MatrasNews, Bandung – Gubernur Jawa Barat, Dedi Mulyadi (KDM), menegaskan bahwa Gerakan Rereongan Sapoe Sarebu atau “Poe Ibu” merupakan inisiatif partisipatif berbasis gotong royong, bukan kebijakan resmi pemerintah untuk memungut uang.
Melalui akun media sosialnya, KDM membantah adanya kebijakan yang memerintahkan pengumpulan uang Rp1.000 dari pelajar, pekerja, atau Aparatur Sipil Negara (ASN). “Tidak ada kebijakan seperti itu. Yang ada hanyalah ajakan dari gubernur kepada seluruh jajaran pemerintah untuk bersama-sama membangun solidaritas sosial,” jelasnya.

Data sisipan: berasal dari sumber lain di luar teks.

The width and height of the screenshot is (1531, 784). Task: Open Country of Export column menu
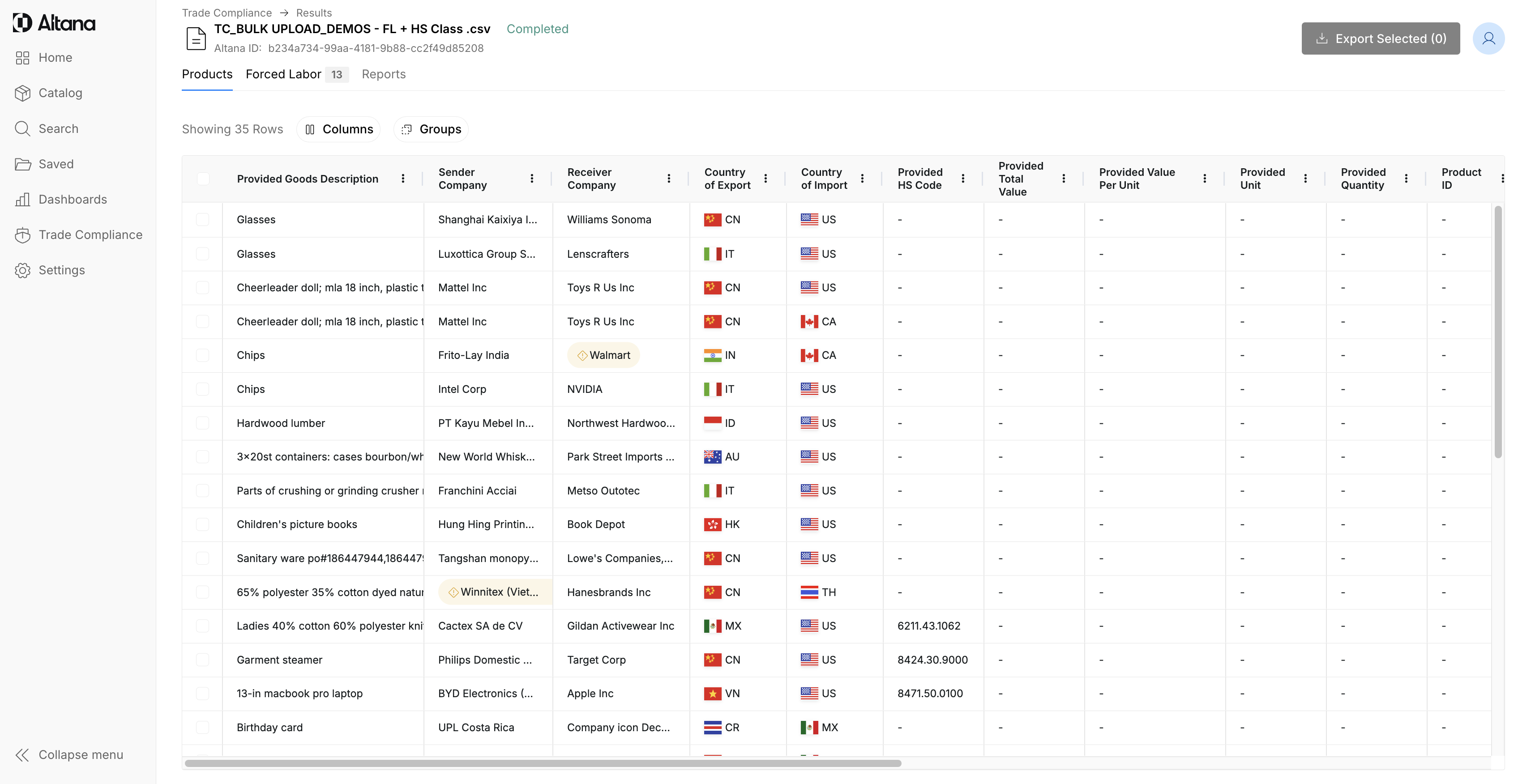(766, 179)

Gerakan ini berlandaskan nilai kearifan lokal Sunda, silih asah, silih asih, silih asuh (saling mencerdaskan, menyayangi, dan melindungi).

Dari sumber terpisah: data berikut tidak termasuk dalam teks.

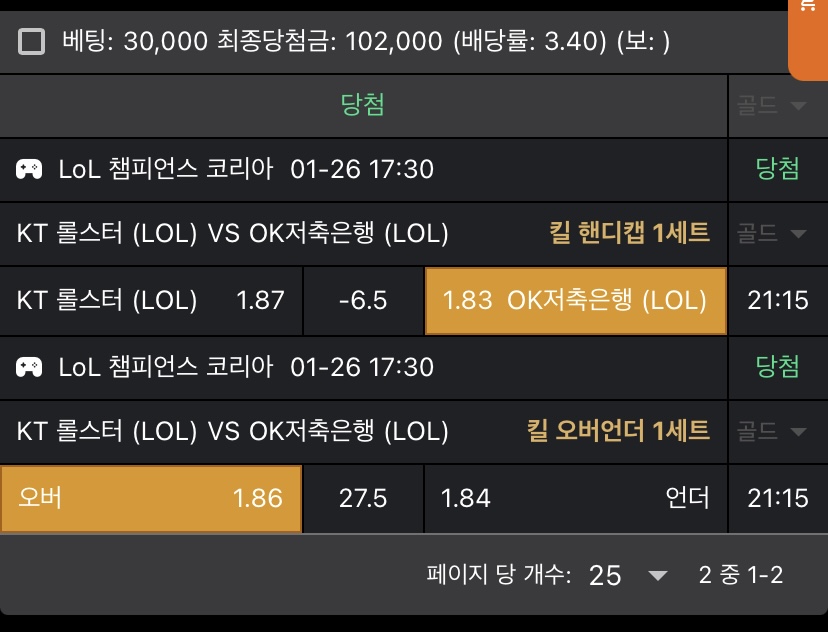Click the 27.5 over/under line value
828x632 pixels.
click(363, 498)
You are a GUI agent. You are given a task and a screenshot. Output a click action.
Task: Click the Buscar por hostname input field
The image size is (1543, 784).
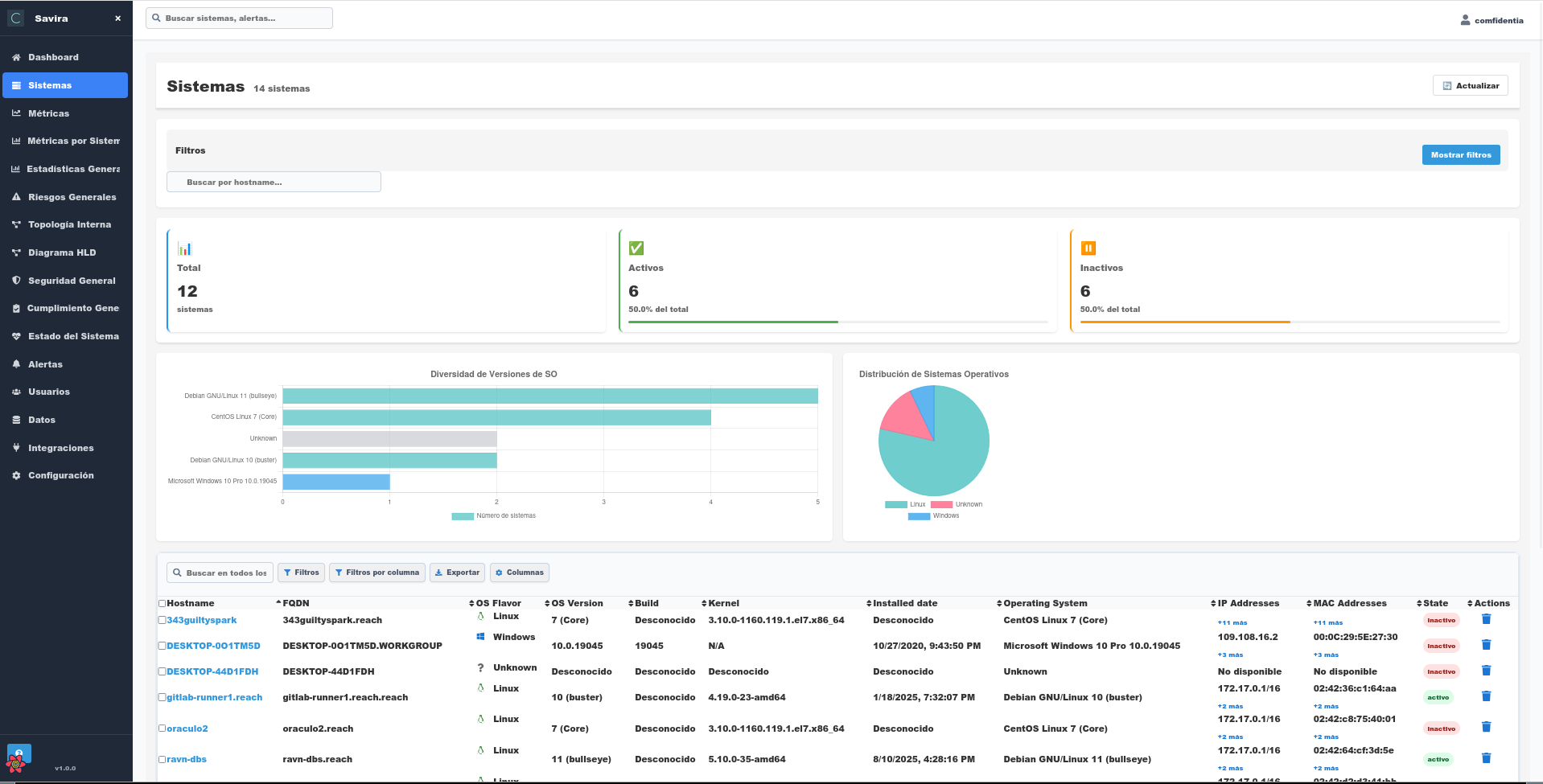274,182
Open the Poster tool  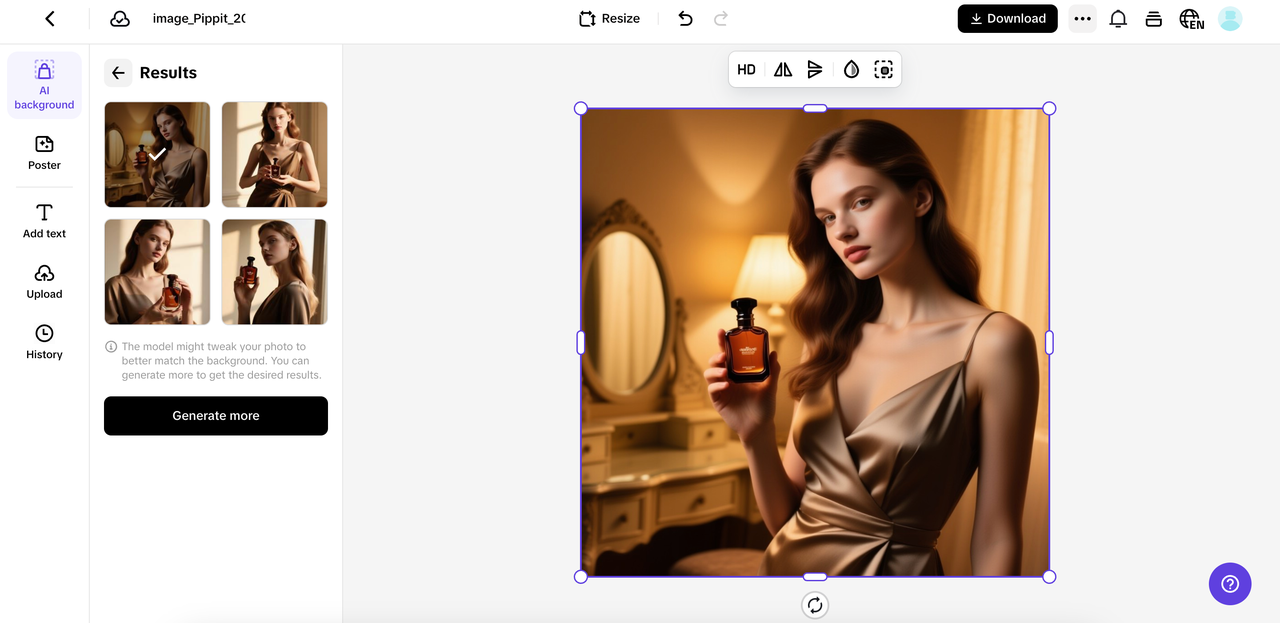44,153
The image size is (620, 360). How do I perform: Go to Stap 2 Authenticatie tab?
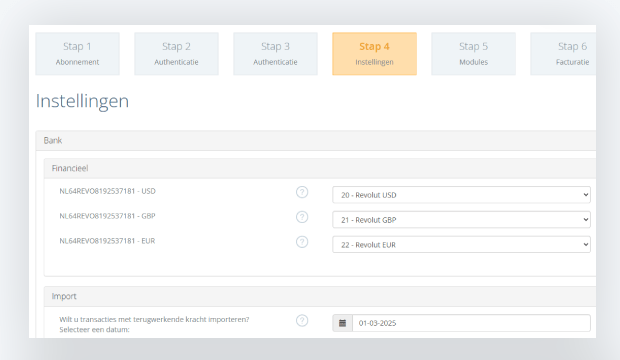click(176, 54)
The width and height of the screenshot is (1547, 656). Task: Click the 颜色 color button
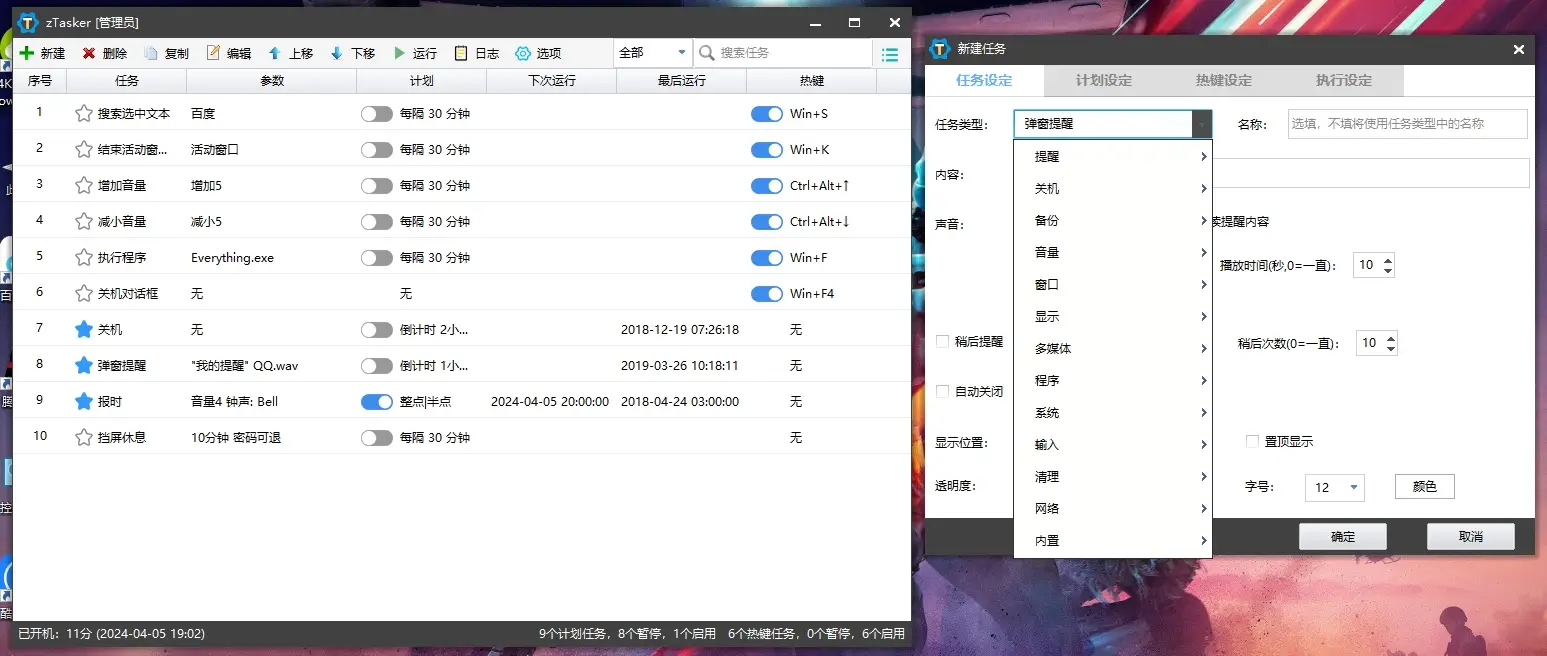point(1424,487)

Tujuannya adalah mengatasi kesulitan warga, seperti biaya transportasi saat berobat, meskipun layanan kesehatan sudah gratis.
“Ada yang tidak punya ongkos ke rumah sakit, bahkan kesulitan bolak-balik kemoterapi dari Cirebon ke Jakarta,” ujar KDM.

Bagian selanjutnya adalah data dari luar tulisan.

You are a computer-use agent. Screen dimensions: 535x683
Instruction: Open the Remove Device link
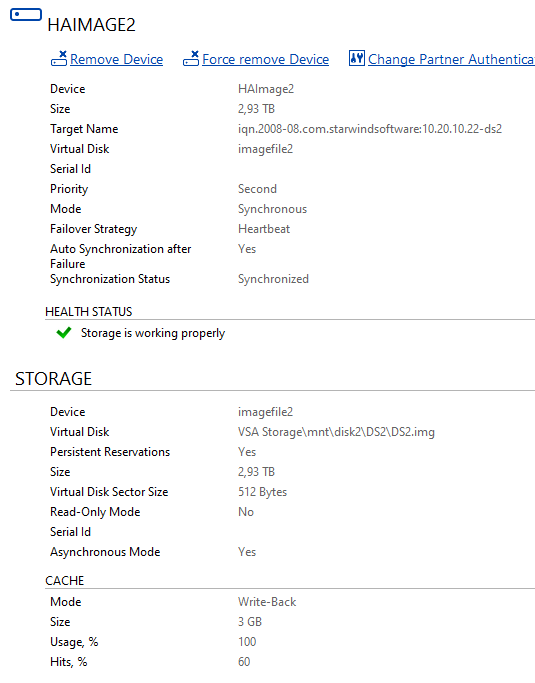click(x=116, y=59)
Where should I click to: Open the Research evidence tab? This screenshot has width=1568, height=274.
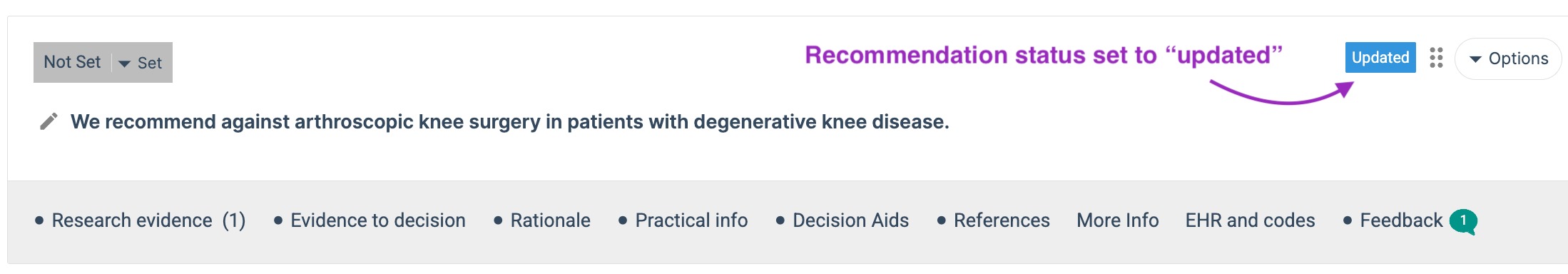tap(148, 220)
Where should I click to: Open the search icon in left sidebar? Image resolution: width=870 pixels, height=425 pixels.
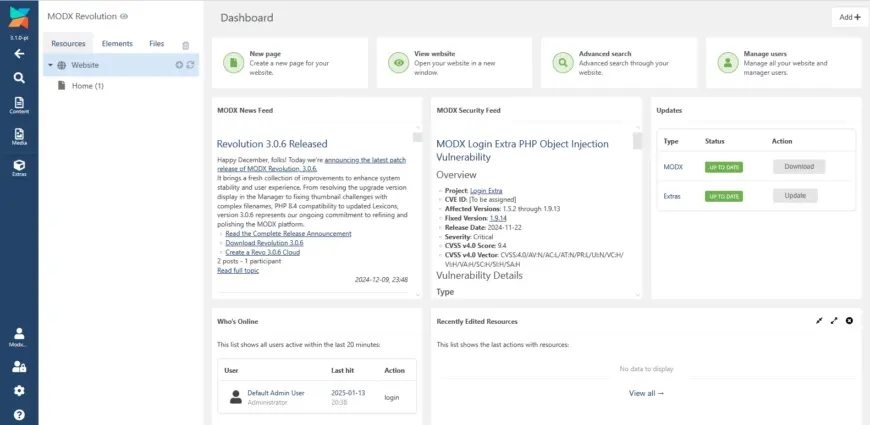(x=19, y=77)
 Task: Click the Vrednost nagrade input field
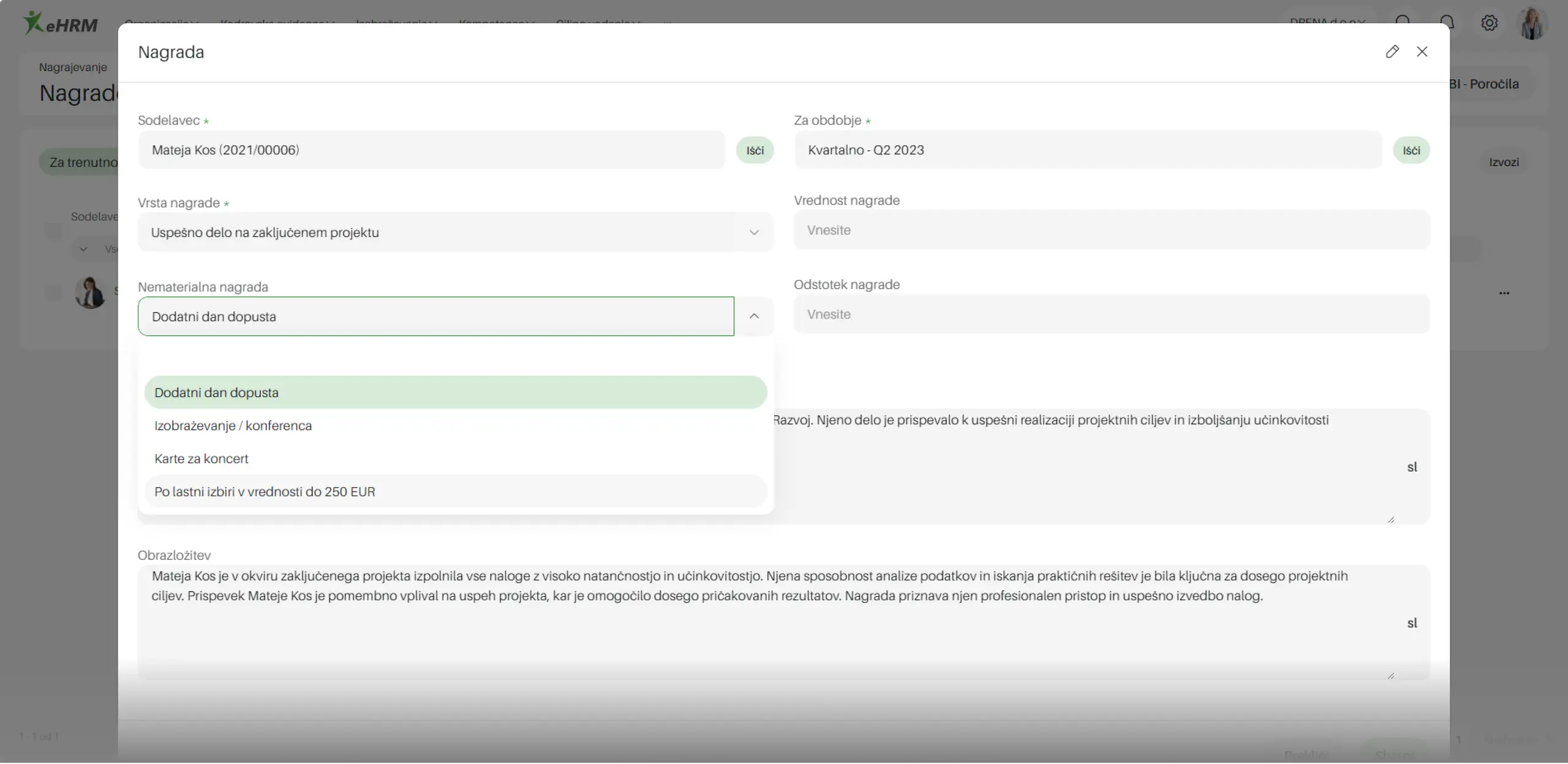[1110, 230]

Sebagai solusi, KDM mengusulkan setiap RT membentuk bendahara terpercaya untuk menampung sumbangan sukarela Rp1.000 per hari di kotak depan rumah, mirip tradisi beas jimpitan. Dana ini dikelola secara transparan dengan laporan bulanan kepada warga.
“Di setiap RT sudah ada grup WA, sangat mudah untuk koordinasi dan pelaporan,” tambahnya.
Gubernur juga mengimbau para bupati dan wali kota agar mengoordinasikan ASN-nya untuk aktif melayani masyarakat yang membutuhkan bantuan, sehingga gerakan gotong royong ini dapat dirasakan langsung di tingkat akar rumput.